President Obama said that manufacturing jobs were not coming back to America. In a sense that was a true statement–if Hillary Clinton had become President, manufacturing jobs were not coming back to America. So what would a President Hillary Clinton have done differently that would have prevented those jobs from coming back to America? Let’s look at the things that determine where a corporation manufactures its product–a low cost of doing business–things like the cost of energy, taxes, wages, etc., economic stability–the idea that taxes will not substantially increase the year after relocation (another reason to make the tax cuts permanent as soon as possible), reasonable business regulations, a dependable, conscientious workforce, and infrastructure that provides a reliable way to move a product. Hillary Clinton would not have cut taxes, cut regulation or increased energy production to bring the price down. Hillary Clinton’s economic policies would not have attracted businesses to America.

The economic growth we are seeing is the result of policy changes made since President Trump took office. In November, Americans have to make a choice. Do they want our current economic growth to continue or do they want to go back to President Obama’s economy? A vote for a Republican is a vote for the Trump economy, a vote for a Democrat is a vote for the Obama economy. We have a choice.

The Impact Of President Trump’s Economic Policies On Working Ameicans

Yesterday The Daily Signal posted an article about the impact of President Trump’s economic policies on average Americans.

The article highlights the story of Tom Condon, a factory worker for 28 years, employed by Jamison Doors.

The article reports:

Before the election of President Donald Trump, John T. Williams, chairman and chief executive officer of Jamison Doors, said the policies of the federal government “had not been kind to us.”

“The economy has not been good to us and we’ve had a pretty rocky road,” he told The Daily Signal.

But since Trump became president, “the business climate changed in a significantly positive way.”

“Now not all of it could be attributed to the election,” Williams explained, “but the general attitude seemed to change because of the prospect of fewer regulations in tax reform and a generally positive attitude toward businesses and building the economy.”

Condon, and two other factory workers The Daily Signal spoke with, agreed.

“We got a good bonus this year,” said Condon. “We appreciate that. And the way the company talks, in the future we can look forward to those pretty regularly.”

Economic policies matter.

The article explains the impact of the tax cuts:

Because of tax reform passed by Congress and signed by Trump just before Christmas, the company is expanding, investing in new equipment and making plans to open a new factory.

Workers are personally benefiting, too. Condon, along with the rest of the company’s estimated 150 full-time employees in the United States, already has received two bonuses related to tax reform this year.

“Passage of the tax reform was important because it provided more money that could be used to grow our business and improve our business,” Williams said.
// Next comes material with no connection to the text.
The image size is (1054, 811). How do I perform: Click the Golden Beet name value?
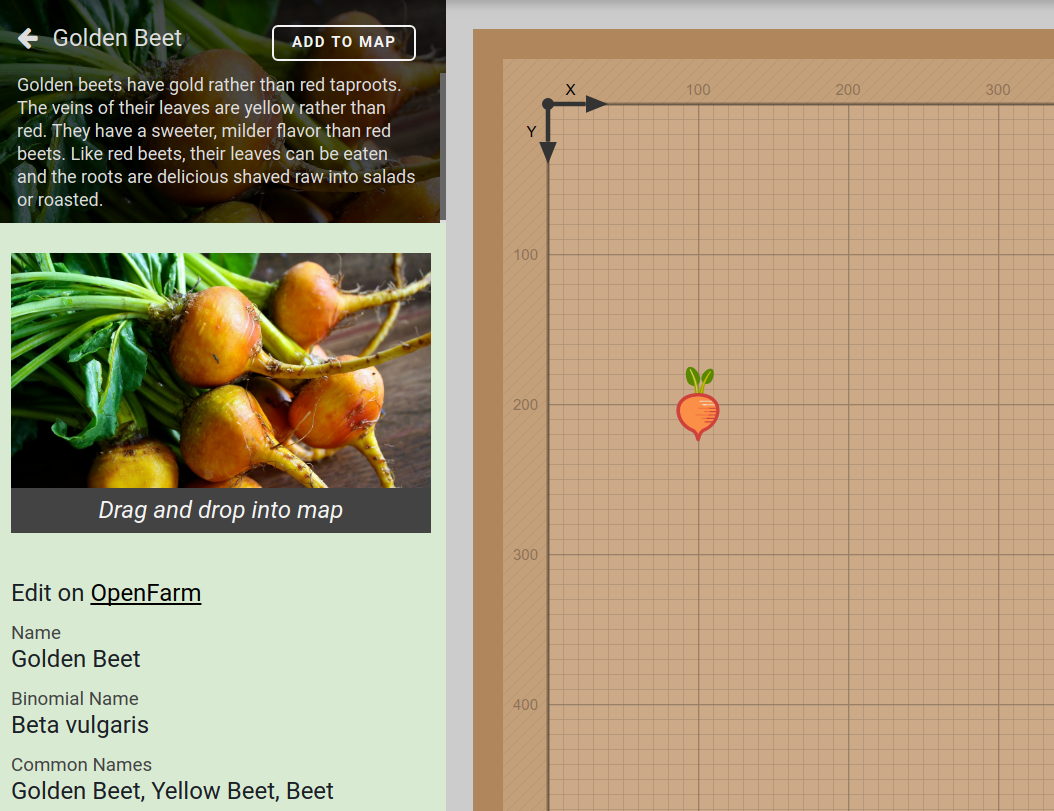pyautogui.click(x=76, y=659)

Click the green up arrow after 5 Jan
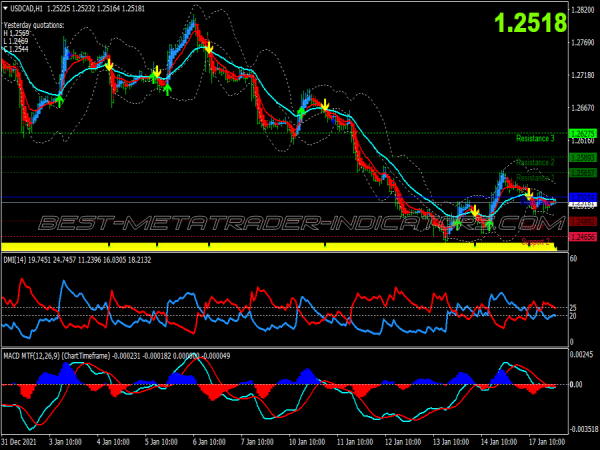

To share in the benefits of that, Williams gave two special bonuses to everybody who’s on the payroll, each time equal to a week’s worth of salary.

In January, House Minority Leader Nancy Pelosi described those benefits as “crumbs.”

“The bonus that corporate America received versus the crumbs that they are giving workers to kind of put the schmooze on is so pathetic,” she said.

But for workers like Condon, those bonuses are meaningful. Married for 44 years, Condon has a son and a daughter to care for, both with cerebral palsy. Twice a year, the family goes on vacation to Deep Creek Lake in western Maryland. This year, thanks to the bonuses Condon received, he’s able to rent a bigger, nicer house, and able to extend the vacation by a few days.

The American people will decide in November whether or not they want to keep this economic growth going.